Yesterday in the kitchen.
Dd: Mom, why do some girls like Hannah Montana?
Mom: Because she's famous and kind of pretty, and she looks fun.
Dd : Oh.. . . . I don't really like her.
Mom: No, and that's okay. I don't either. I don't think she's a good role model.
Dd: What's a role model?
Mom: A role model is someone you look up to and want to be like, someone you model your life after.
Dd: Mom, you're my role model. I want to grow up and be like you.
Mom: *stops and takes a deep breathe* Thank you sweetie. I will do my best to be a good role model for you.
Daughter hugs mom tight and then goes to play.

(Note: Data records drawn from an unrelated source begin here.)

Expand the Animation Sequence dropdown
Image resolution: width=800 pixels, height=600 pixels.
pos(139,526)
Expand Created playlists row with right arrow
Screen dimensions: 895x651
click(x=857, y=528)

I knew when I had babies that they would grow up. I knew this. In my head I understood. But my heart? My heart is just now catching up to reality and it takes my breath away. My little one. The one who not so very long ago learned to walk, then talk, then ride a bike without training wheels, then write her name, now bakes, and plays guitar and is thinking about who she is and who she wants to be. I've had eleven years with her as my little girl and those minutes left are ticking down faster than I ever dreamed. I can feel them slipping away like water through my hands.

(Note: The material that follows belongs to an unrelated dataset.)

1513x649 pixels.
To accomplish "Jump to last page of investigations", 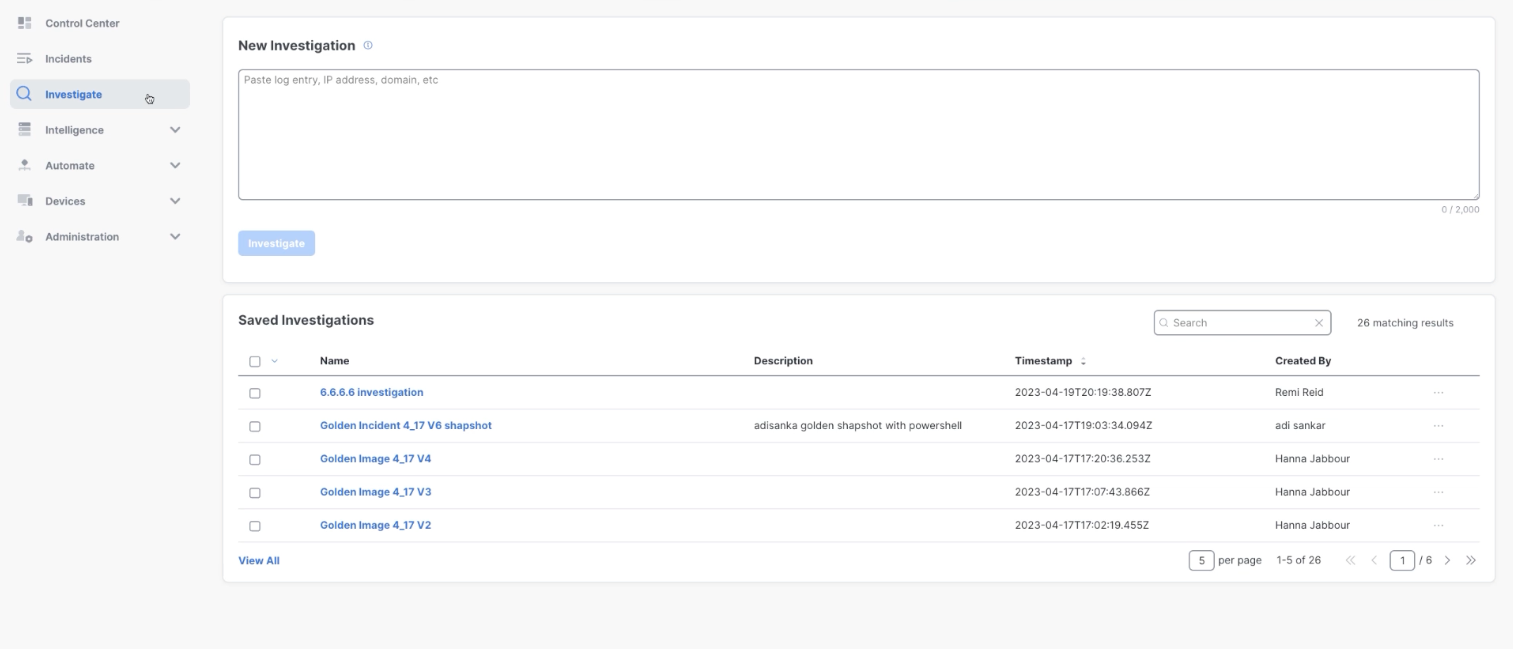I will [x=1470, y=560].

She's lovely. Her heart is lovely. She is reading through the Bible on her own. She understands it and applies it to her life. She is a person without me. I'm doing my job and getting her ready to be a woman, a mom, a wife. I'm teaching her to care for a home, to love her husband by loving her daddy the best I know how. This is a bittersweet journey. There are moments when I see who she will be peaking out through the child she still is. There are giggles and silliness along with moments of maturity.
It's not about me. And yet it is. Because who I am now influences who she is and who she becomes. By God's grace may I be the example she needs. May she see the good and forgive the bad. May I find the strength and courage to be who she needs me to be in these last years of her maturing. May God be glorified!